19 March 2013 Given the risks in Arab States of earthquakes, landslides and other disasters, hundreds of senior officials and civil society leaders are meeting at the first United Nations-backed conference for the region aimed at agreeing on a common position on disaster risk reduction.
“Arab countries have made significant progress on the development front over the past decades,” said Jordan Ryan, Director of the Bureau for Crisis Prevention and Recovery at the UN Development Programme (UNDP).
“However, such gains are put in jeopardy because of weak systems for disaster preparedness, which make the population vulnerable to a multitude of environmental disasters, especially in urban areas.”
Over the course of three days, participants at the First Arab Conference on Disaster Risk Reduction, being held in Aqaba, Jordan, will work on creating benchmarks for reducing disaster risk in their cities. The conference is expected to transition into a consultative forum which meets on a regular basis, according to organizers.
“A shocking absence of enforced building construction standards, a sharp rise in urban poverty, and the growing and unchecked impact of climate change are among other factors that must make us even more determined to act decisively,” Princess Sumaya bint El Hassan, President of the Royal Scientific Society and co-host of the conference, said in her opening statement.

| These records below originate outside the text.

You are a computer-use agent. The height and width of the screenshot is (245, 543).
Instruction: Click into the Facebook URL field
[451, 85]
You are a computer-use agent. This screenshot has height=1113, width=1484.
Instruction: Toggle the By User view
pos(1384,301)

Addressing national ministers, senior government officials, city mayors, and representatives of civil society, bilateral development agencies and the UN, Princess Sumaya said the meeting comes at a crucial time in the Arab world and necessitates a disaster risk plan specifically suited for the region.

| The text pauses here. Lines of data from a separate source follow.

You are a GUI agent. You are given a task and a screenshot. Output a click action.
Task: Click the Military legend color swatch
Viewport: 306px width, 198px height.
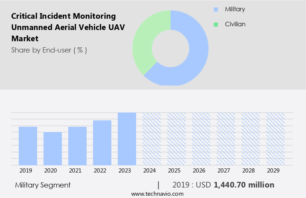(x=216, y=9)
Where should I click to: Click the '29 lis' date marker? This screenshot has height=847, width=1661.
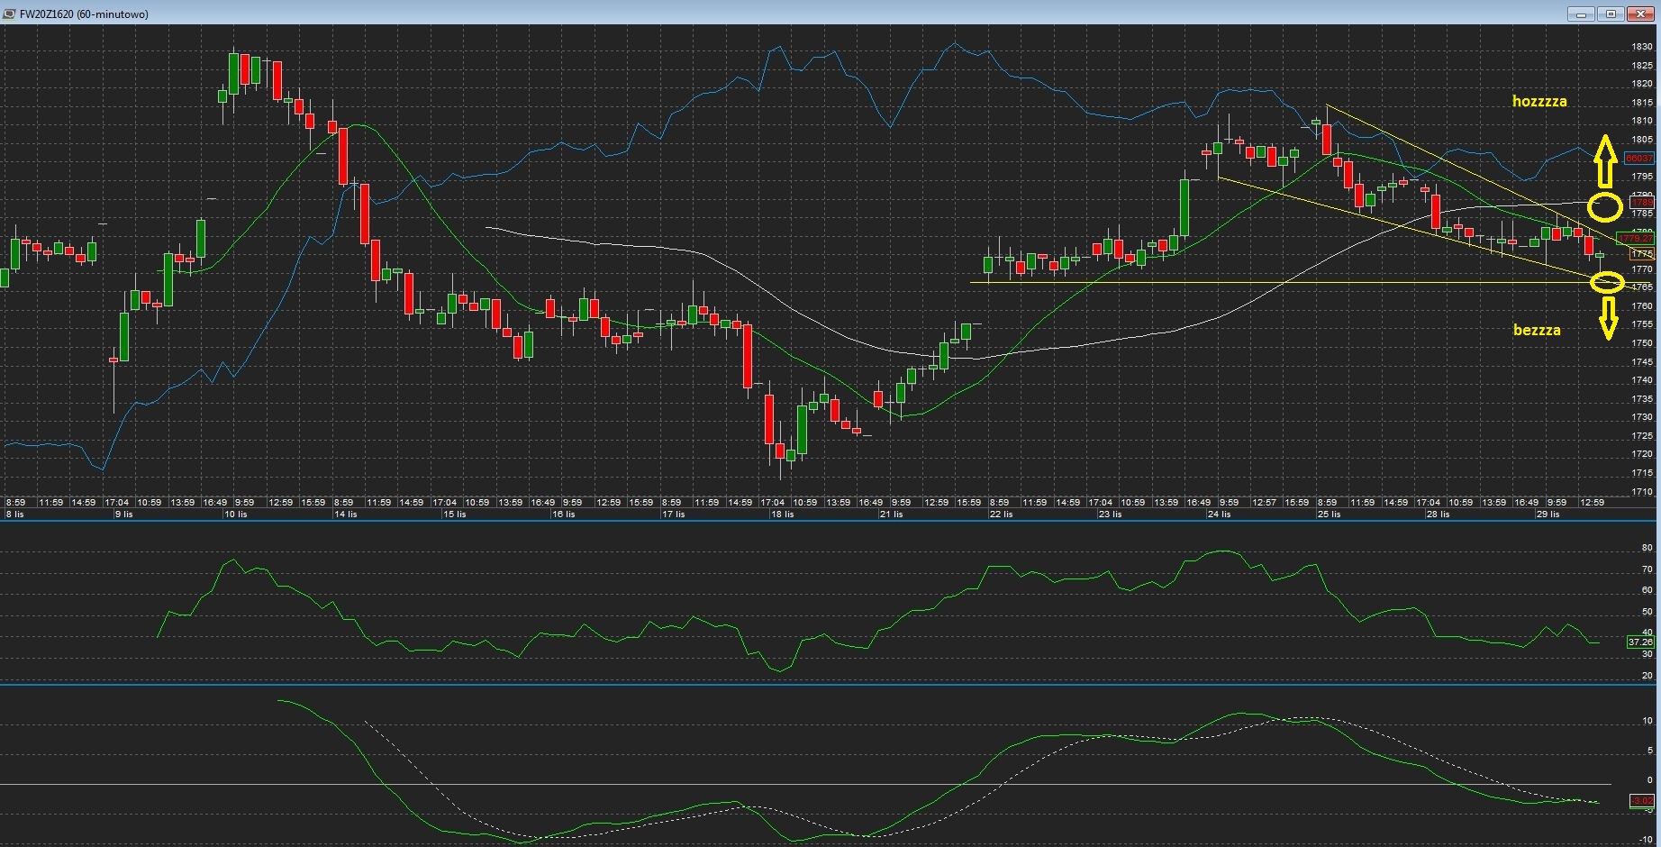point(1548,515)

Different parts of the Arab region are regularly exposed to a number of risks, according to the UN Office for Disaster Risk Reduction (UNISDR), which co-organized the conference, along with UNDP, the League of Arab States and partners.

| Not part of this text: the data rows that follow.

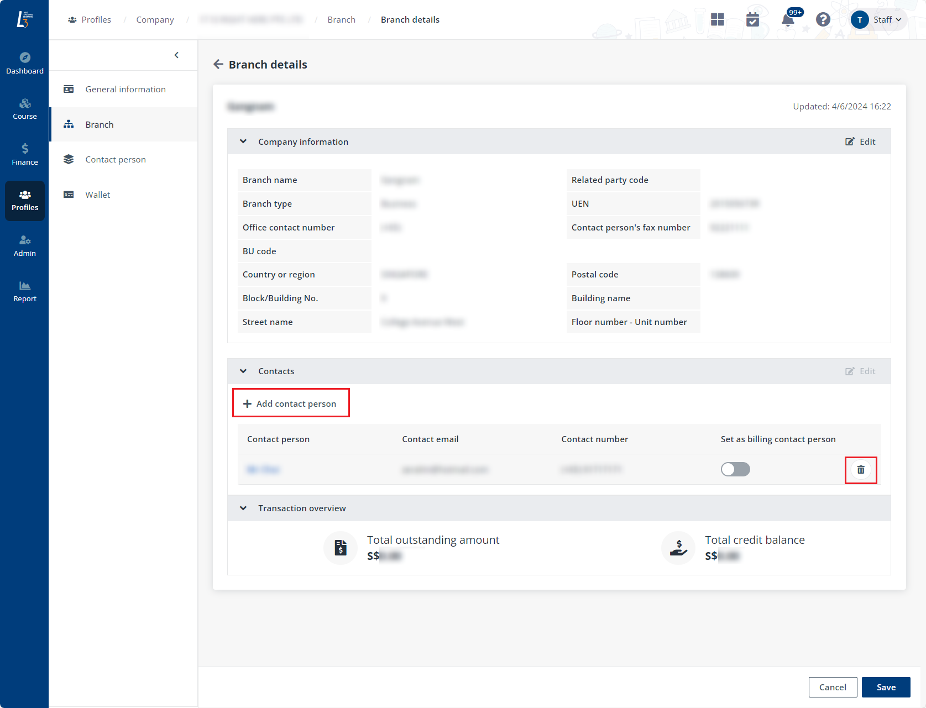Open the help question mark icon

(x=823, y=19)
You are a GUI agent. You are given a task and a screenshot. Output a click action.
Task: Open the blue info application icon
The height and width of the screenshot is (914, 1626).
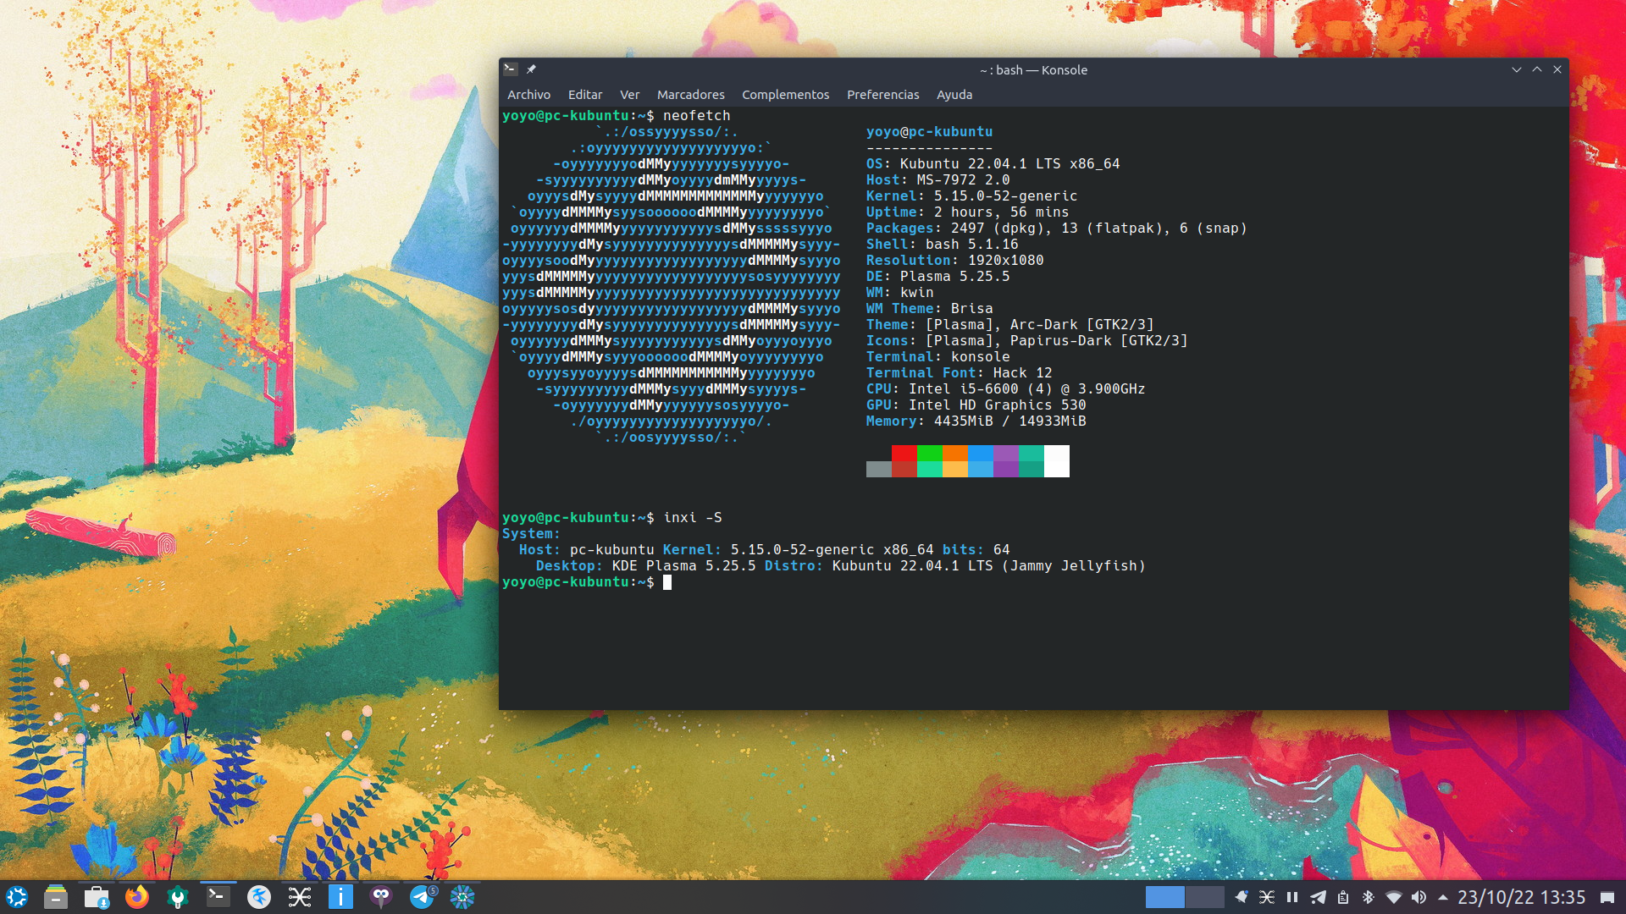pyautogui.click(x=340, y=897)
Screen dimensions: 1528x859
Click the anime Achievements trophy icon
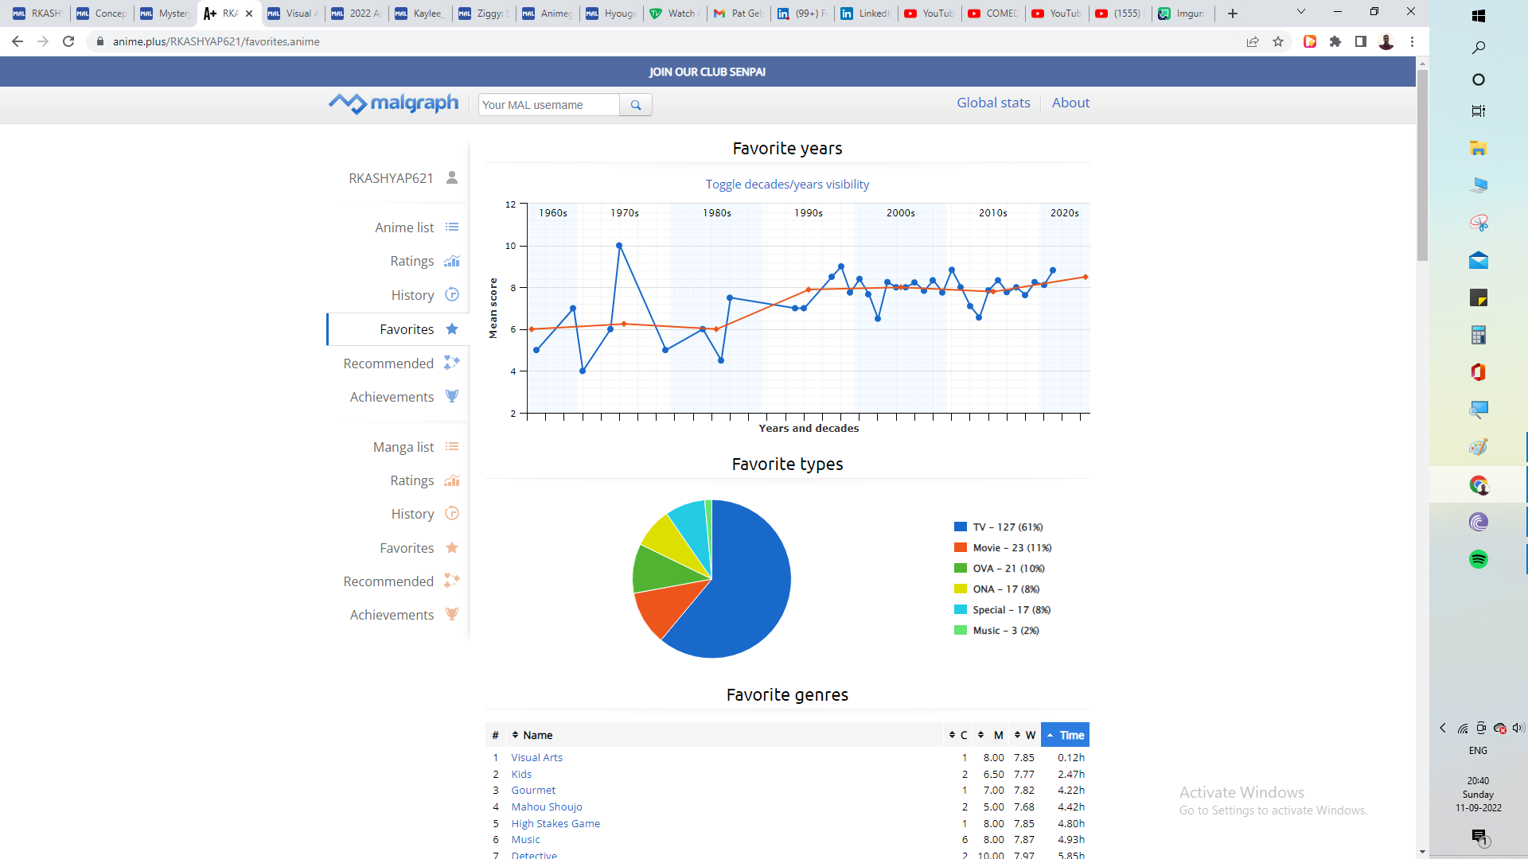(x=452, y=396)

In addition to earthquakes and landslides, regional risks include flash floods, extreme temperature events, drought, sand storms, wildfires and cyclones.
Over the last 30 years in the Arab States, more than 164,000 people were killed, 70 million people affected and reported economic damages of $19.2 billion due to disasters triggered by natural hazards, according to the latest data provided to UNISDR by the Belgium-based Centre for Research on the Epidemiology of Disasters (CRED).
“UNISDR is encouraged to see the Arab States coming together to discuss disaster risk reduction and create a regional platform. The timing could not be better as we are looking forward to the Arab region making a significant contribution towards revising and renewing the existing framework for disaster risk reduction, the Hyogo Framework for Action,” said the Special Representative of the Secretary-General for Disaster Risk Reduction and head of UNISDR, Margareta Wahlström.
The goal of the Hyogo Framework for Action is to substantially reduce disaster losses by 2015 by building the resilience of nations and communities to disasters. It will be discussed at the Global Platform for Disaster Risk Reduction in Geneva starting on 19 May. The outcome from the Arab conference now underway will be presented during the meeting.